東京も明日は雪が降るというのに、今日は穏やかな青空がひろがっています。暖かさにくるまりたい。

久しぶりに、心が揺さぶられる小説を読みました。衝き上げてくる感じとでもいうのでしょうか。パスカル・キニャール『約束のない絆』です。『めぐり逢う朝』とどちらを読むか迷いました。でも、逆説めいた書名がどこか心に引っかかったのです。

従姪の結婚式に出るために、フランス北西部にある故郷を久しぶりに訪れたクレール。市場でかつてのピアノ教師ラドンと偶然に再会したことから、持ち家を引き払ってラドンの所有する農場の古家に移り住みます。その家は海に面した崖の上の荒れ地にありました。

まず、語り出しから、文章がとてもいいのです。冬の冷たい空気に触れて肌がきゅっと引き締まるような、研ぎ澄ました文章。「言った」「待った」「泣いた」という過去や完了の「た」で終わる文に、「歩いていく」「目に入る」「荒れ野を満たす」といった現在形の文が織り込まれる。作家の文体なのか、それとも翻訳者の文体なのか。いずれにせよ、きめ細やかで肌触りのいい文章です。

クレールと5歳下の弟ポールにとって、故郷は、あまりいい思い出のある場所ではありません。それでもクレールは幼なじみで恋人のような存在でもあったシモンとも再会し、妻子がいるにもかかわらず逢瀬を重ねます。それが原因か、クレールの家に火が放たれる。その頃から少しずつクレールの心が病んでいきます。それを案じたポールは、恋仲である司祭ジャンと2人で、クレールが暮らす家に身を寄せます。

語学に秀でたクレールはかつて故郷を離れ、相手を見つけてすぐに結婚するものの、2人目の娘を出産した6日後に離婚。それ以来、一人で生きてきたほど自立心が強い一方で、シモンと再会して不倫の関係になる。弟ポールもジャンとは同性愛。それをさらっとした筆致で描いています。決して重くない。そんな姉弟それぞれの行動に眉をしかめる人たちも出てきますが、フランスの自由な恋愛観や寛容さを感じます。

物語の後半では、クレールが慕っていたラドンが病死し、また不倫相手のシモンも死に至ります。さらに少しずつ、少しずつ、クレールが壊れていく。1日中歩き回ったり、日の当たる岩場にじっと佇んでいたり、清潔とはいえない海の水を飲んだり。ただ、老いるにつれて奇行も穏やかになり、むしろ規則正しくなっていく。それが痛々しくもあり、また見守りたくなります。

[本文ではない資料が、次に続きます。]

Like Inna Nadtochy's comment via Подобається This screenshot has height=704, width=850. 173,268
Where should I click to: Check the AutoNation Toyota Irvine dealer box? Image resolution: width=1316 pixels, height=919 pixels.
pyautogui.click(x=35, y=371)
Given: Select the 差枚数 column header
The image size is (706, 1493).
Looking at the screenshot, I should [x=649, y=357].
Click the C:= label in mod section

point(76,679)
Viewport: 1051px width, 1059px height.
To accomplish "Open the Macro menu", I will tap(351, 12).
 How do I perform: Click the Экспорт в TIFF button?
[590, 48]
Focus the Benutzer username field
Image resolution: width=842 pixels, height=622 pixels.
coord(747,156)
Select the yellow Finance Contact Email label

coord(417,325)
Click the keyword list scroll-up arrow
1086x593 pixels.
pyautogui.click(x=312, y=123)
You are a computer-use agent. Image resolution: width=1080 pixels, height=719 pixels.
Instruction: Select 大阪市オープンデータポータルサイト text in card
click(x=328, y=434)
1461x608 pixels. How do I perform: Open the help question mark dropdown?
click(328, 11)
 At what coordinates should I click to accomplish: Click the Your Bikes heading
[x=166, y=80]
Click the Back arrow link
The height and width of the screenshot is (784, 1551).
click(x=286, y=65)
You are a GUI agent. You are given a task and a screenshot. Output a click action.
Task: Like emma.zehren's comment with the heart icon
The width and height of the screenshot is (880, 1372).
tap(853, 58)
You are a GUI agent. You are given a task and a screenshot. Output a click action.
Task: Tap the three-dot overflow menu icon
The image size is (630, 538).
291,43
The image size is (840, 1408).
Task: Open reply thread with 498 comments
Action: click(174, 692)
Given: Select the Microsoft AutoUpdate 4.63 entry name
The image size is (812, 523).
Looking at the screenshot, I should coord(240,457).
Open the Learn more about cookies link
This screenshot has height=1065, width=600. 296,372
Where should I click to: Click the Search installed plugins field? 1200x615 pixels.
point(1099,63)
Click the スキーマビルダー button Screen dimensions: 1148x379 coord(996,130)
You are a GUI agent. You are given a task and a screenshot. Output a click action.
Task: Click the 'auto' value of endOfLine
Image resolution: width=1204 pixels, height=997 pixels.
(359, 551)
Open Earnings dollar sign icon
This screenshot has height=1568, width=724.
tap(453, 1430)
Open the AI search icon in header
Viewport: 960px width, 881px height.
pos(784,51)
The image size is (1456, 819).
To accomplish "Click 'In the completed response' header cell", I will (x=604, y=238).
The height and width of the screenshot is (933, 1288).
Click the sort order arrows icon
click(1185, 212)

はじめはクレールやポール、シモンなどを三人称の視点で語る文章でした。そこにポールや生後6日で離別していた次女ジュリエットなどが一人称で語る文章も織り込まれていきます。結末を前に、クレールの死が暗示されます。しかし、その場面は描かれません。ポールや学生時代の女ともだち、農場の隣人などが証言のように、クレールについて問われたことを述懐するのです。そんな複数の語りを重ねていく技法も、色相が反発することなく、とても自然なのです。

パスカル・キニャールは、音楽についても思索的に語る作家です。『約束のない絆』も、多声部分や反復のある音楽をイメージしていたのかもしれません。しかし私が思い浮かべたのは、タペストリー。つづれ織り。縦糸の緊張と、横糸の弛緩。さまざまな色の糸を用いて、いろいろな模様を表すこともできる。けれど、織り「物」として平静と品位がある。見つめれば、見つめるほどに。クレールの人生も、キニャールの文章も。

感動は、言葉にするのが本当に難しい。それでも、あなたに伝えたい。ほかのパスカル・キニャール作品も同じように心を動かされるなら、あるだけ読み尽くしたい。次はどれにしよう。作品リストばかり眺めています。

明日はきっと、雪見酒ならぬ、雪見読書ですね。